Aim:
Rewrite the stretch from the start of the rows through the row containing "Aktuality (172, 782)" as a Markdown table with the columns Index and Text, giving each line its number and skipping blank lines.

··········

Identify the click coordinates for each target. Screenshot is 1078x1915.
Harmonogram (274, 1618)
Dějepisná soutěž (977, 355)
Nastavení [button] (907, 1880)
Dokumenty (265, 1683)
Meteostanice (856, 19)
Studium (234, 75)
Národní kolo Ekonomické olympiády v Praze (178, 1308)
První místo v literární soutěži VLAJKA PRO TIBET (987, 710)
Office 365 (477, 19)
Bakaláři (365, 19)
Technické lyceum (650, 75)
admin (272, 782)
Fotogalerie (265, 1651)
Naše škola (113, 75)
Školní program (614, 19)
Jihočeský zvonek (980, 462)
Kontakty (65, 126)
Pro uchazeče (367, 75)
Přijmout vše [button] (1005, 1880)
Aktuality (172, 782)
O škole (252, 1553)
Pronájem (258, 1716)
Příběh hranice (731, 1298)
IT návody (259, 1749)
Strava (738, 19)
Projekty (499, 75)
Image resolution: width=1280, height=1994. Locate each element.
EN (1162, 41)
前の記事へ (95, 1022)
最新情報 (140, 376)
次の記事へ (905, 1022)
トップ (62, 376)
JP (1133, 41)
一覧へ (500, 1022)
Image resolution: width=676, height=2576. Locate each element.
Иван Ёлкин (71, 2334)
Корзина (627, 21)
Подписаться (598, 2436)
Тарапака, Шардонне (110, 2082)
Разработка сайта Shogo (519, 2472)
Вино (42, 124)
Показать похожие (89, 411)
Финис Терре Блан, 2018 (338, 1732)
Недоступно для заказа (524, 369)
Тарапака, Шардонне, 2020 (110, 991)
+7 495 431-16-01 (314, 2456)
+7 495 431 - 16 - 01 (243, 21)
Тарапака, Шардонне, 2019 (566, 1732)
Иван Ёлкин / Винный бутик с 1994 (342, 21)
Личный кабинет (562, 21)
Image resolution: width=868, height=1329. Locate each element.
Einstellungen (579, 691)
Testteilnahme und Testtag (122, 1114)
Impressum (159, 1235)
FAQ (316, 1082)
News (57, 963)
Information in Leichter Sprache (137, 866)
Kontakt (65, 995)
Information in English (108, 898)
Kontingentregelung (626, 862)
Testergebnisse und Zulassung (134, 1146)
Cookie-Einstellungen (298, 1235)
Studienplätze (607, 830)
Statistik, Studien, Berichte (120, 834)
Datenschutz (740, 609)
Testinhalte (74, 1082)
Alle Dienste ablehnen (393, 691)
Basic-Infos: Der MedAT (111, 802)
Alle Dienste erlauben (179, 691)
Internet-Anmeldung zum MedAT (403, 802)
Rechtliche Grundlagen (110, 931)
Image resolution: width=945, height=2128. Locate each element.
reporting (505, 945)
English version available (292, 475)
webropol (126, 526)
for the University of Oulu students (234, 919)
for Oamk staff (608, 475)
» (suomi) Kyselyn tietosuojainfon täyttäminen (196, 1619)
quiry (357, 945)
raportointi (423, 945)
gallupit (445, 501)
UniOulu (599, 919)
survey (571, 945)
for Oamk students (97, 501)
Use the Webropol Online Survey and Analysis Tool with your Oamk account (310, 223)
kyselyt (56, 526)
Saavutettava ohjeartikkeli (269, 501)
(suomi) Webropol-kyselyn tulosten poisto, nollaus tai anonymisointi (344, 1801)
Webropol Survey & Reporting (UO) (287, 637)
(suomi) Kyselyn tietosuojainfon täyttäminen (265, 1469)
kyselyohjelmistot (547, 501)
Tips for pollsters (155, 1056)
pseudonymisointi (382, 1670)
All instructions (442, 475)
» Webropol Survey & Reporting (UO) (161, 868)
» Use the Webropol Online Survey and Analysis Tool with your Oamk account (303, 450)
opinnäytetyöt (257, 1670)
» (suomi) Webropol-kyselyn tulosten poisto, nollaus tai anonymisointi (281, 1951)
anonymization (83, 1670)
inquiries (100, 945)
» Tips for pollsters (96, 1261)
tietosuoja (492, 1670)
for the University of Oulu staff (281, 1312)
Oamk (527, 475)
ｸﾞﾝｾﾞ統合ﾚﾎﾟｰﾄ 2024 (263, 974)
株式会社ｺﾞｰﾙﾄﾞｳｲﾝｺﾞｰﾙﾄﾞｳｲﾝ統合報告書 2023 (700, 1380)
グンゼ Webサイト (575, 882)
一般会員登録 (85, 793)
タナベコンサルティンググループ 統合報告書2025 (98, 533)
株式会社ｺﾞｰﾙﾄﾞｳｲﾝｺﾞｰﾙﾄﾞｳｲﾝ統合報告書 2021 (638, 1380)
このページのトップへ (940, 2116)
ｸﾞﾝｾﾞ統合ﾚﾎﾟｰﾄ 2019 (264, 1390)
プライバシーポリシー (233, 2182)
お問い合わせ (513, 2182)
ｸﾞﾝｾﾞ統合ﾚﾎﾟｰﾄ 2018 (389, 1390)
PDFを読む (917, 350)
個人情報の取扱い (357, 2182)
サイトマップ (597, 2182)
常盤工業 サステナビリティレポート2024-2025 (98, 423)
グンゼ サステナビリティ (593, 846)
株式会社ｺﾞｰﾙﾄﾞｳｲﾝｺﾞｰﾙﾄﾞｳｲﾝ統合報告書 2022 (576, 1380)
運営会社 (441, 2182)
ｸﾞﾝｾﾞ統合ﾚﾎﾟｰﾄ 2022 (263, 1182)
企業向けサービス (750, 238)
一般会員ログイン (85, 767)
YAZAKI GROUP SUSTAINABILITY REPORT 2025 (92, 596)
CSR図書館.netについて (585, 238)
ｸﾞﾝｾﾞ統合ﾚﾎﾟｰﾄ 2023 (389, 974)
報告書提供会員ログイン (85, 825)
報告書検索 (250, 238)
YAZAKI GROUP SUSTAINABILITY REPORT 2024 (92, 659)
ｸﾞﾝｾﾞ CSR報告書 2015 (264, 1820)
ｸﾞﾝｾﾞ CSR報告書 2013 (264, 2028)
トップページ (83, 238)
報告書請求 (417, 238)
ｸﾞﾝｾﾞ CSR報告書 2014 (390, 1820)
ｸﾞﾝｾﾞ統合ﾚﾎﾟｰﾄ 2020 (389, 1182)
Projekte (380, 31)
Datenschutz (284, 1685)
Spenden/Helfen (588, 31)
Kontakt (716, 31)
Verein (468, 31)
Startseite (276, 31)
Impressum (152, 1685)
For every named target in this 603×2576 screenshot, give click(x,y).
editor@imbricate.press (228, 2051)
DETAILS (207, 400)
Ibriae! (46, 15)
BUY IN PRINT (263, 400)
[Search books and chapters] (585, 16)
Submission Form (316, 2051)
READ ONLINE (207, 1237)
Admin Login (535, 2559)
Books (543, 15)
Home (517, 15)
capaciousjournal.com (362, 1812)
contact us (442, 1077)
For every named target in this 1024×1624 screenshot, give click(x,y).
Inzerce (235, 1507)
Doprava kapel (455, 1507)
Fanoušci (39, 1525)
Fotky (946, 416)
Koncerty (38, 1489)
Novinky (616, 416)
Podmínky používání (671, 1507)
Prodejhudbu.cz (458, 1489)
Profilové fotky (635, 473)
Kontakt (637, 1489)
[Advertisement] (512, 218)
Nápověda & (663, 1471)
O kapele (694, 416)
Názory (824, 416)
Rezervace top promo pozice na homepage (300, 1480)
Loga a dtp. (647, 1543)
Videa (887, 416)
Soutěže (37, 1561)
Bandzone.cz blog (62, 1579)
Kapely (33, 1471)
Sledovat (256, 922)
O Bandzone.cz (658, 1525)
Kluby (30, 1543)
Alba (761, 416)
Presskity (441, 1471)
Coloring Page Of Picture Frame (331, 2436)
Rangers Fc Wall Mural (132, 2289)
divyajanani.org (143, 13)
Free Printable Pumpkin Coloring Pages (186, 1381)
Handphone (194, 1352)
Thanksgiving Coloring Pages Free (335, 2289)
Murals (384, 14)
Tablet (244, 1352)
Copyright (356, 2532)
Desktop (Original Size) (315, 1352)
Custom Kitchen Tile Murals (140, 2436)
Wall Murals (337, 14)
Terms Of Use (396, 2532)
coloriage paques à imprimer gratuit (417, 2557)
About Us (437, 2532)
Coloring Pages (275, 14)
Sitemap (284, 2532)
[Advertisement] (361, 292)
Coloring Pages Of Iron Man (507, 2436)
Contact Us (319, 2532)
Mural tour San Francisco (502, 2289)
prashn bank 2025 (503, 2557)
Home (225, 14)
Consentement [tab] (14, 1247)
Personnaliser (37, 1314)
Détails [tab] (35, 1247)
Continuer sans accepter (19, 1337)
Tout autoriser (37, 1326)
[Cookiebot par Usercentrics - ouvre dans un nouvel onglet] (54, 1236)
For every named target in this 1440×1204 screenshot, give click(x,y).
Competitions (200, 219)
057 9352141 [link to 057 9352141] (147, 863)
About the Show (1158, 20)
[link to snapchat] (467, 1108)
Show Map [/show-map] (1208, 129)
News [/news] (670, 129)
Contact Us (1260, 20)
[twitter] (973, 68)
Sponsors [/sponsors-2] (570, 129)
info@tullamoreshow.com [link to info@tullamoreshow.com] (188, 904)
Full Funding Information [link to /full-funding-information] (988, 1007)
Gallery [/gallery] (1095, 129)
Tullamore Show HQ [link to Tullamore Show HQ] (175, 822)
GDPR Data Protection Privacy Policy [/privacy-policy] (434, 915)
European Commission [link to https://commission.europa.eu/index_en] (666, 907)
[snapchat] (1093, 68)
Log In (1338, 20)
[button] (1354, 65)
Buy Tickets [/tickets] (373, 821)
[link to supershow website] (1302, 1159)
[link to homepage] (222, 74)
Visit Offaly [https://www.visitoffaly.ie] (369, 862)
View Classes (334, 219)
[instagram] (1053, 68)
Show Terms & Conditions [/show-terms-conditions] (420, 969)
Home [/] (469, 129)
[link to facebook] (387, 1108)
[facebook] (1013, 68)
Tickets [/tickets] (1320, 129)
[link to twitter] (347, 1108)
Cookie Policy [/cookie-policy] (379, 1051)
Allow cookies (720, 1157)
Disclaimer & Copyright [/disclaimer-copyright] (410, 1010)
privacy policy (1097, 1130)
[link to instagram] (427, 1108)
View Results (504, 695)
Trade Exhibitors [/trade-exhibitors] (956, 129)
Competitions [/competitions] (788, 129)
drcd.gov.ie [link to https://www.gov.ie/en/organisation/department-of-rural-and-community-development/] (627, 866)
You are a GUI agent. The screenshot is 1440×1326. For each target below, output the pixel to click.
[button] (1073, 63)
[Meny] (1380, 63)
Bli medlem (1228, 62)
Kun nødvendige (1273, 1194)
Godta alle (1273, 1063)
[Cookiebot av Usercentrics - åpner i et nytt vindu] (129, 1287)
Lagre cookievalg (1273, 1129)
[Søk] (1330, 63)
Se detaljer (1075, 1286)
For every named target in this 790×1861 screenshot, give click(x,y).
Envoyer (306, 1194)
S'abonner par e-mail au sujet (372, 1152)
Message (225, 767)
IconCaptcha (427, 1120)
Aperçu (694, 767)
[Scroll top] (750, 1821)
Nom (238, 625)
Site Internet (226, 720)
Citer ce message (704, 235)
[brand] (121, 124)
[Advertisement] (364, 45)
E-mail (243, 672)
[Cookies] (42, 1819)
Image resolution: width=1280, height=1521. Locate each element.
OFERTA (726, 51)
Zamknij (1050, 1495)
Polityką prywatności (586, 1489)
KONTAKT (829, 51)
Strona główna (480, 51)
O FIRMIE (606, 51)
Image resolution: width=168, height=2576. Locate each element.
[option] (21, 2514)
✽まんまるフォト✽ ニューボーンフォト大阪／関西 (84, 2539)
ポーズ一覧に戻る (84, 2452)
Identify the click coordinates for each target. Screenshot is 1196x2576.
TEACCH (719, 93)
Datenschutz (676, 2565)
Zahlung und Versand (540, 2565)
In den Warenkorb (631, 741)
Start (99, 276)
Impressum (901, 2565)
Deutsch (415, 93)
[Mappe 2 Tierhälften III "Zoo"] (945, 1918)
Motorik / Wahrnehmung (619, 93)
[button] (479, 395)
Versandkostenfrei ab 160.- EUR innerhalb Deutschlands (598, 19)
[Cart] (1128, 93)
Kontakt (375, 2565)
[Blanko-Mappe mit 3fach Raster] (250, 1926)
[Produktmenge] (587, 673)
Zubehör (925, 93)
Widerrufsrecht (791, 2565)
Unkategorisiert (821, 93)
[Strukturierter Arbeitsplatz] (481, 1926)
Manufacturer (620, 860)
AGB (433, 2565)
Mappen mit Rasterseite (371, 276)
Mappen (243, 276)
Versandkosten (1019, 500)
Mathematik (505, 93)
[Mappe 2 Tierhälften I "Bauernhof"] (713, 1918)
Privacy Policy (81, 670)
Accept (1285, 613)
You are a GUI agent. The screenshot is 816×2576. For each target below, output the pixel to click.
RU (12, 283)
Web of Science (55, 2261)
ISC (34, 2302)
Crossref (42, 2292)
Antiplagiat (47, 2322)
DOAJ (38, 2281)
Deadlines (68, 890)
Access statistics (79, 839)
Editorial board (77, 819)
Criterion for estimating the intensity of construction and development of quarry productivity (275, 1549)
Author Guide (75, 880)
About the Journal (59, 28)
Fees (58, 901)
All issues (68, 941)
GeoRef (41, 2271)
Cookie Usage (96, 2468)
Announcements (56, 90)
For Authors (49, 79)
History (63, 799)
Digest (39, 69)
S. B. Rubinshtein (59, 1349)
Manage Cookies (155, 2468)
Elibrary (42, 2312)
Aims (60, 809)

··········

Response to the task:
| Index | Text |
|---|---|
| 1 | Identify the click coordinates for each target. Screenshot is 1078x1915. |
| 2 | Harmonogram (274, 1618) |
| 3 | Dějepisná soutěž (977, 355) |
| 4 | Nastavení [button] (907, 1880) |
| 5 | Dokumenty (265, 1683) |
| 6 | Meteostanice (856, 19) |
| 7 | Studium (234, 75) |
| 8 | Národní kolo Ekonomické olympiády v Praze (178, 1308) |
| 9 | První místo v literární soutěži VLAJKA PRO TIBET (987, 710) |
| 10 | Office 365 (477, 19) |
| 11 | Bakaláři (365, 19) |
| 12 | Technické lyceum (650, 75) |
| 13 | admin (272, 782) |
| 14 | Fotogalerie (265, 1651) |
| 15 | Naše škola (113, 75) |
| 16 | Školní program (614, 19) |
| 17 | Jihočeský zvonek (980, 462) |
| 18 | Kontakty (65, 126) |
| 19 | Pro uchazeče (367, 75) |
| 20 | Přijmout vše [button] (1005, 1880) |
| 21 | Aktuality (172, 782) |